Recast the records, from the start through the line containing "click(1252, 100)", as a Markdown table with a "No." column for the row number and a "Text" column for the line. Skip blank lines and omit the pictures.

--*--

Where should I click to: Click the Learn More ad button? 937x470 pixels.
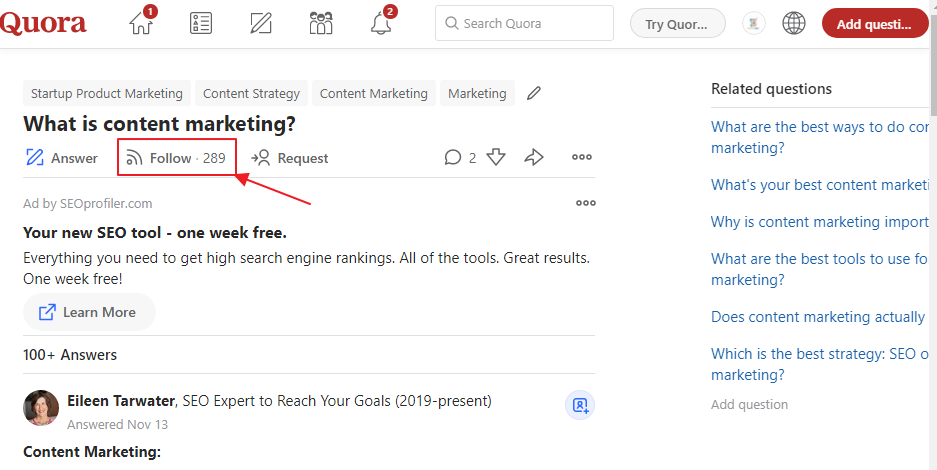tap(89, 312)
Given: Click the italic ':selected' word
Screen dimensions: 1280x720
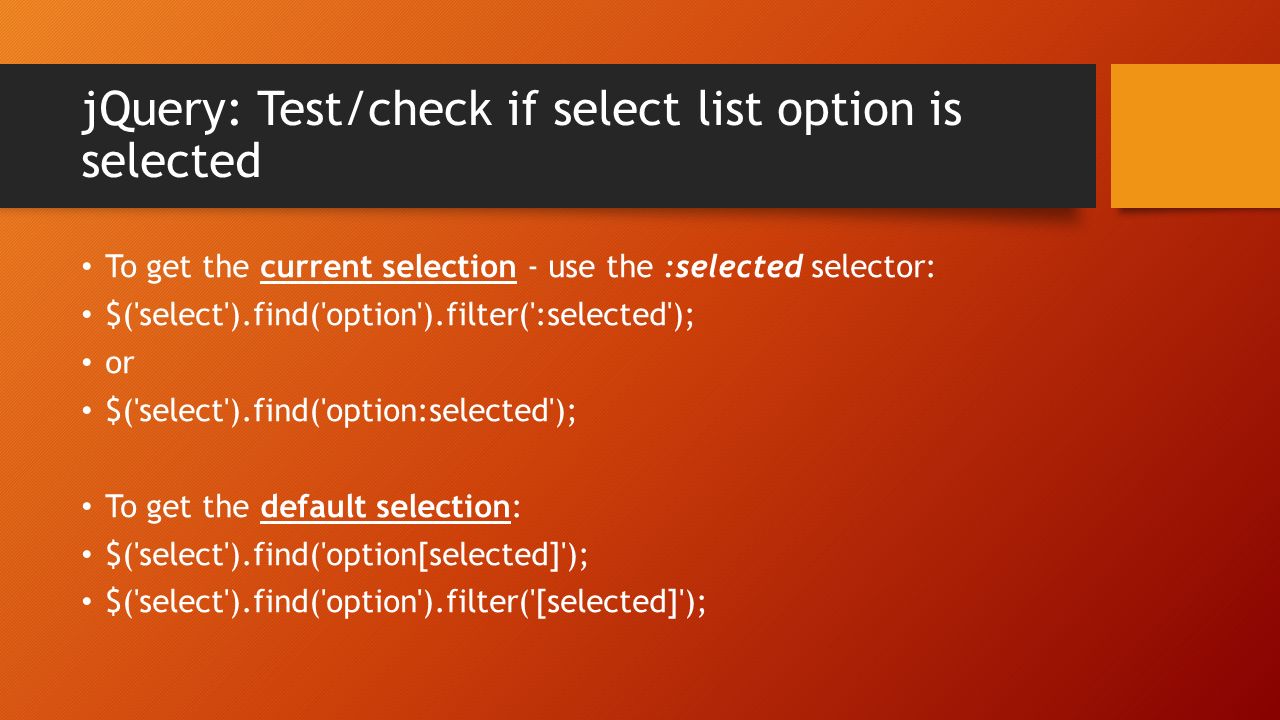Looking at the screenshot, I should click(733, 267).
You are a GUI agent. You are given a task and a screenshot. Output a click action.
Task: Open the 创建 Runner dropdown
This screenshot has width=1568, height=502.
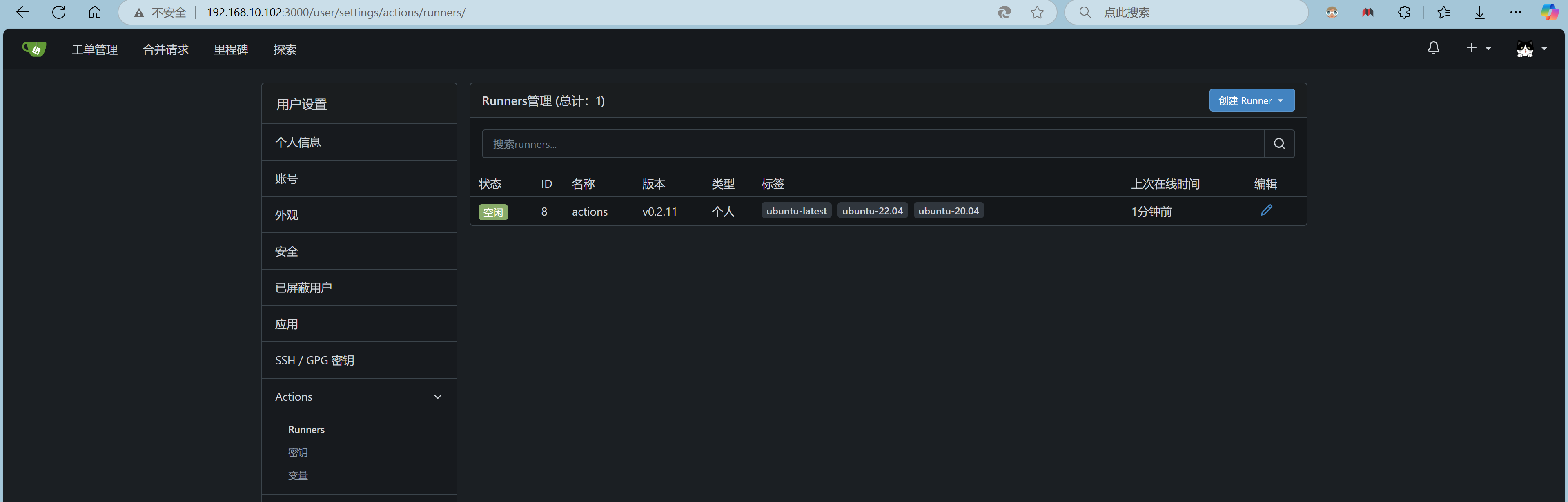click(1252, 100)
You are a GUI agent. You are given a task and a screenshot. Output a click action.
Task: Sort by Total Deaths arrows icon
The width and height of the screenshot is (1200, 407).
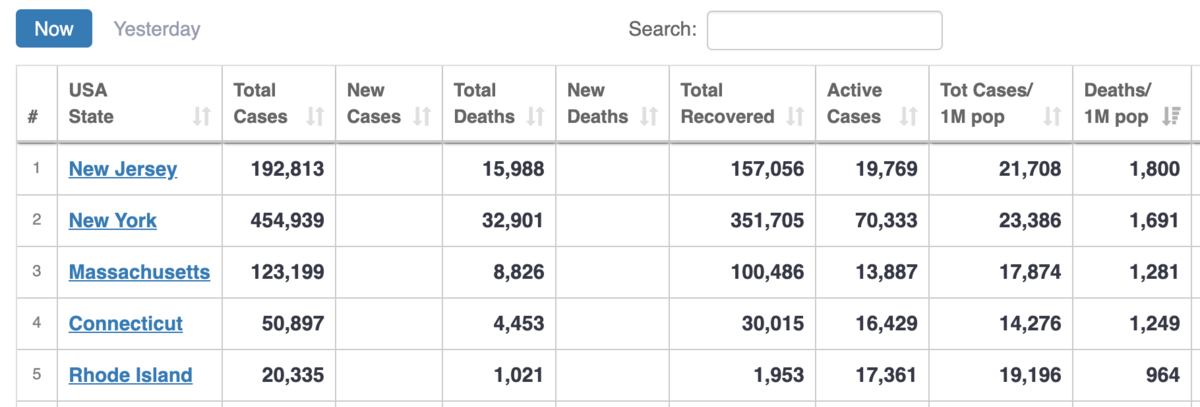[x=536, y=117]
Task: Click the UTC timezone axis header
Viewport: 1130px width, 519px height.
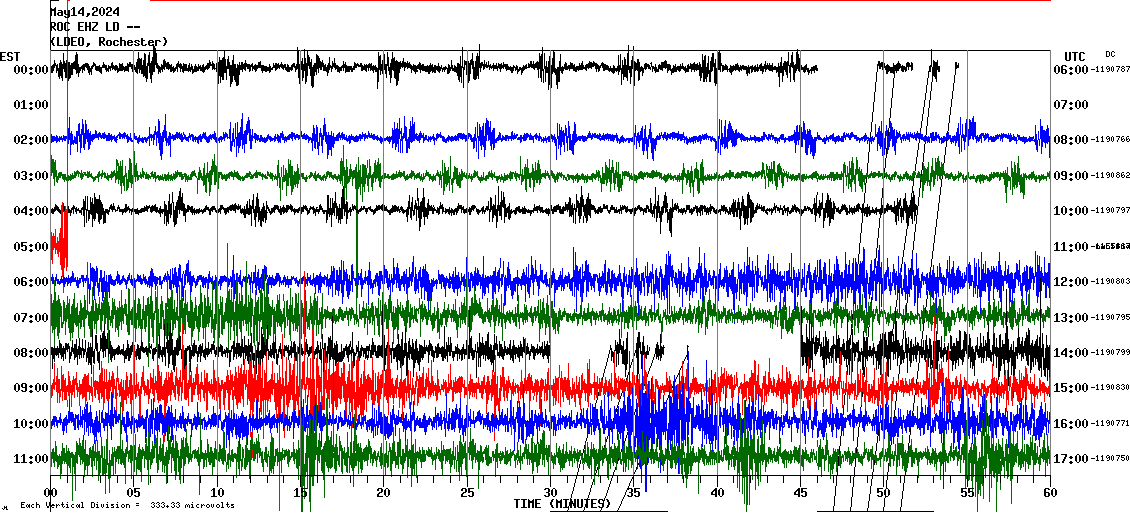Action: click(1074, 56)
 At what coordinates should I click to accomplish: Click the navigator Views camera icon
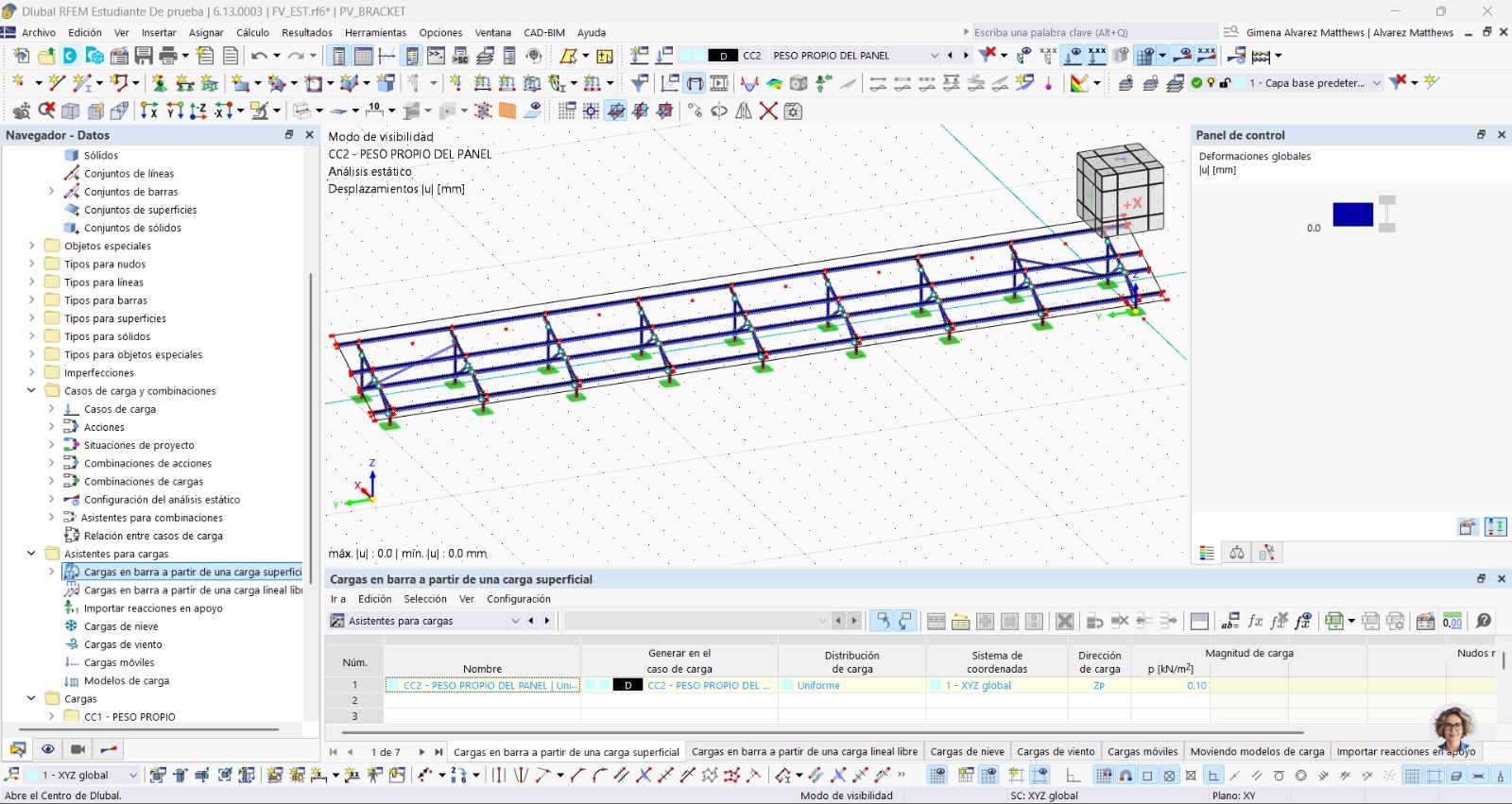[x=77, y=749]
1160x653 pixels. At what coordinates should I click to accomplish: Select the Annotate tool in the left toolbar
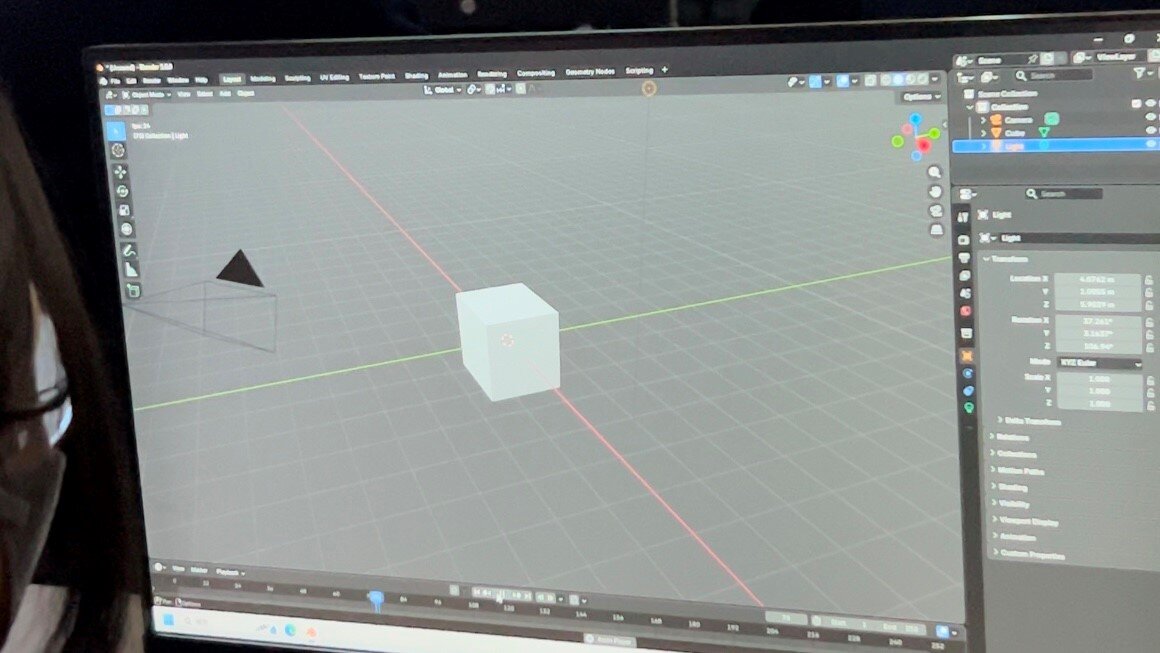[128, 250]
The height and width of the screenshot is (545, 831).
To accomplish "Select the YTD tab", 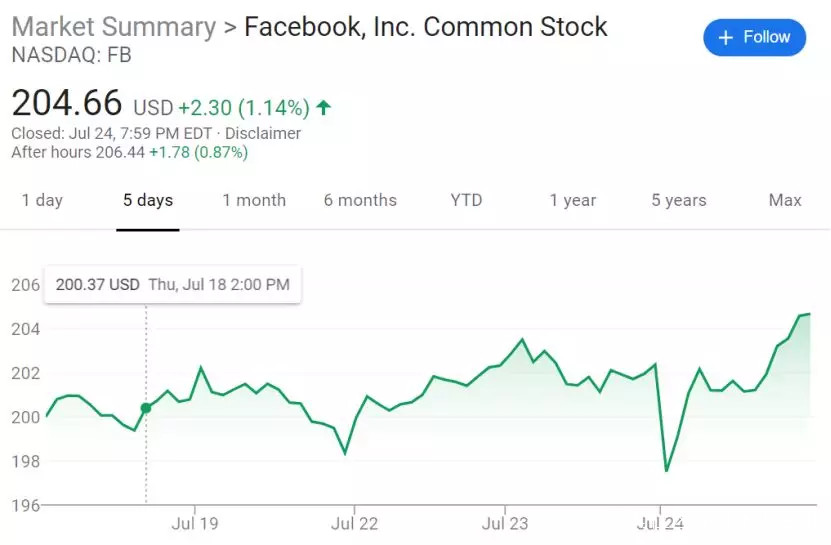I will pyautogui.click(x=466, y=200).
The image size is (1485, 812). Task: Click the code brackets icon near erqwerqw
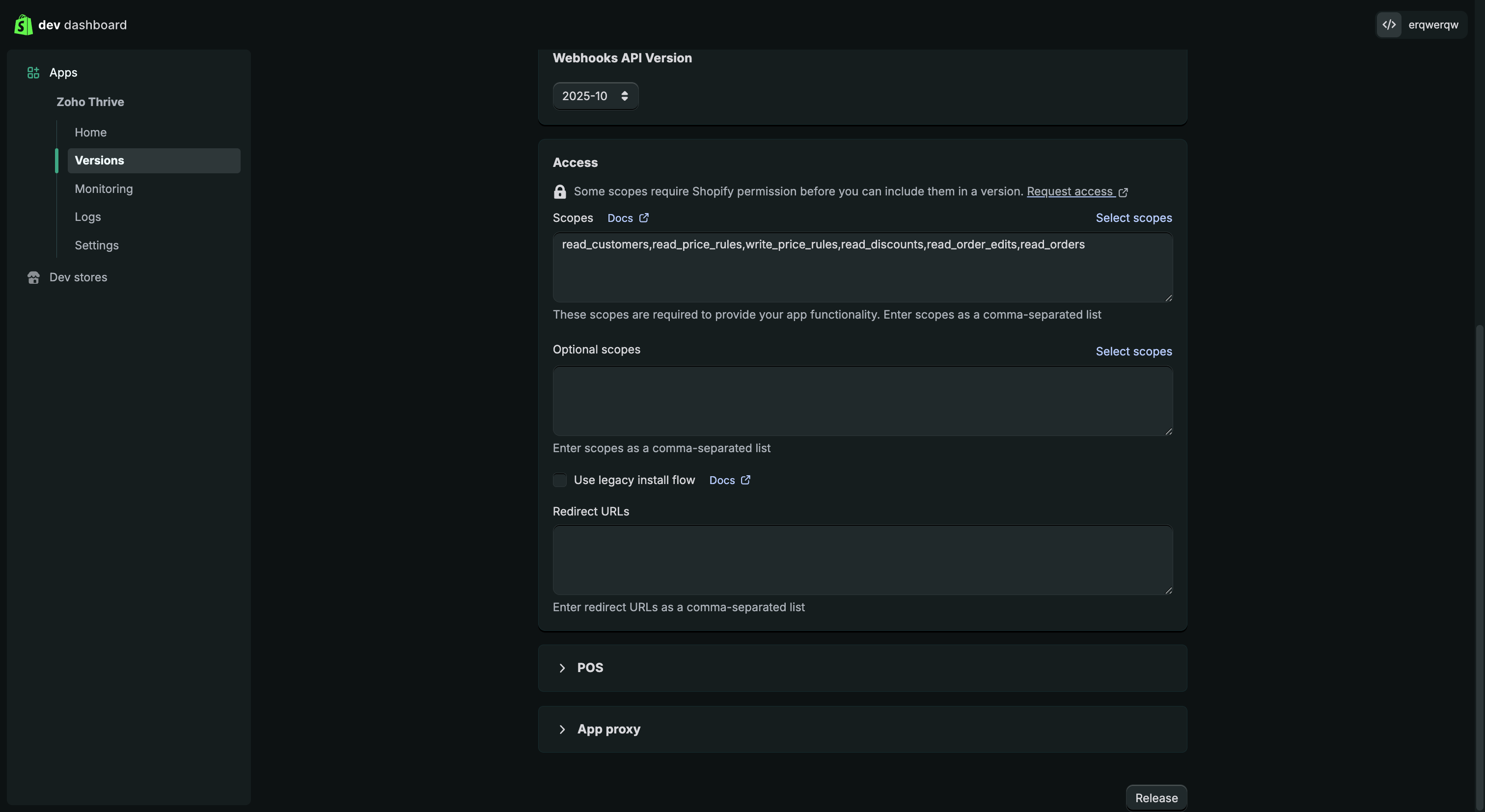(x=1389, y=25)
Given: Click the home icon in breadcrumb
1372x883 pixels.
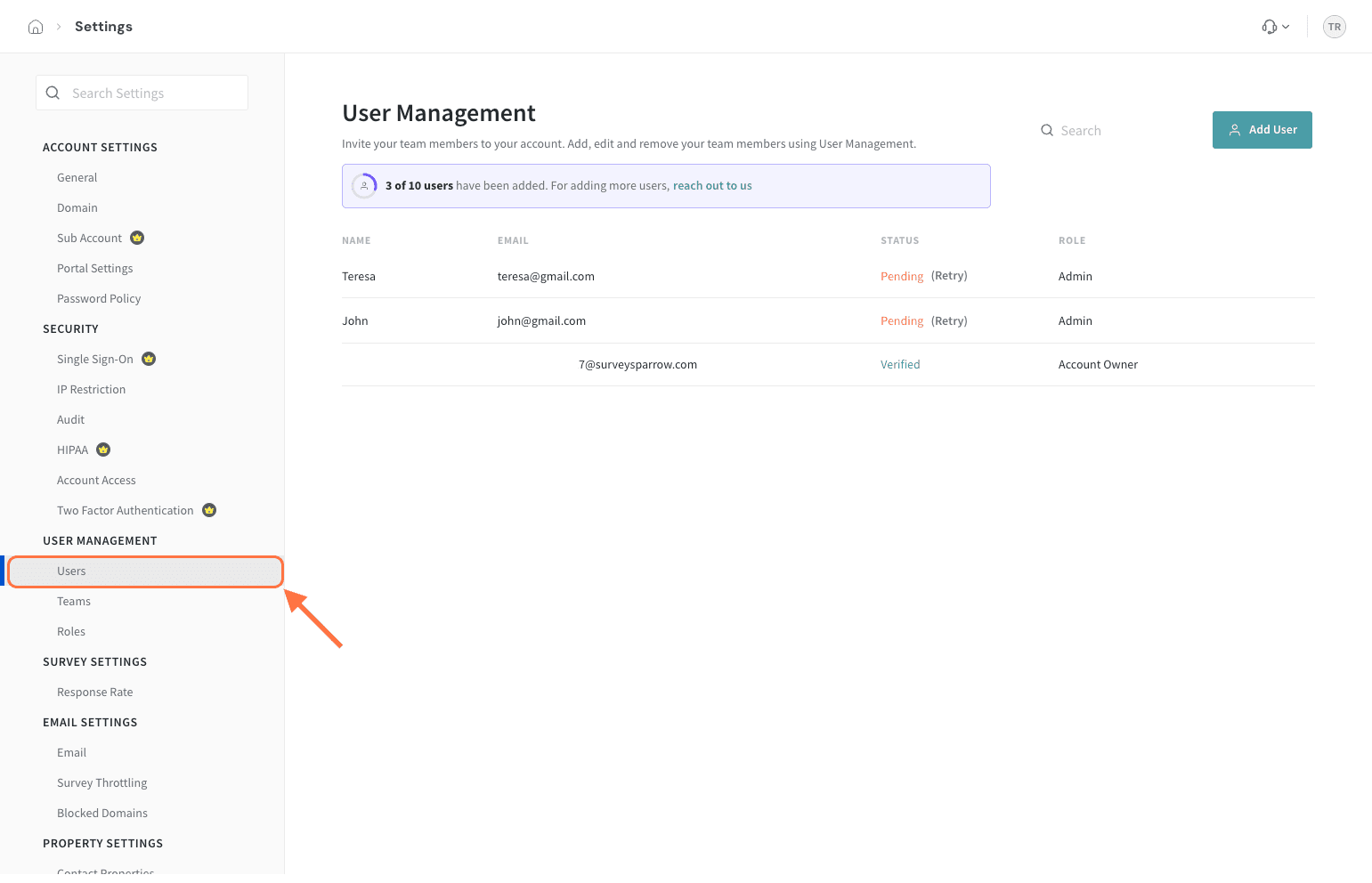Looking at the screenshot, I should coord(36,27).
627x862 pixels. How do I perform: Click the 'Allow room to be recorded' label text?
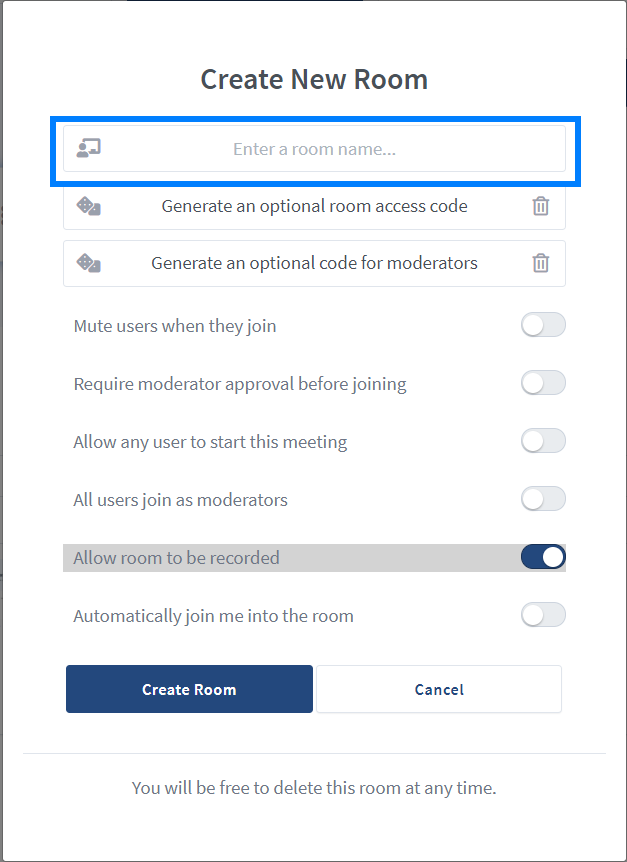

--*--

**RESPONSE TO THE TASK:**
| No. | Text |
|---|---|
| 1 | Where should I click to: Click the Learn More ad button? 937x470 pixels. |
| 2 | tap(89, 312) |
| 3 | Given: Click the italic ':selected' word |
| 4 | Screen dimensions: 1280x720 |
| 5 | Looking at the screenshot, I should click(733, 267). |
| 6 | You are a GUI agent. You are given a task and a screenshot. Output a click action. |
| 7 | Task: Open the 创建 Runner dropdown |
| 8 | This screenshot has width=1568, height=502. |
| 9 | click(1252, 100) |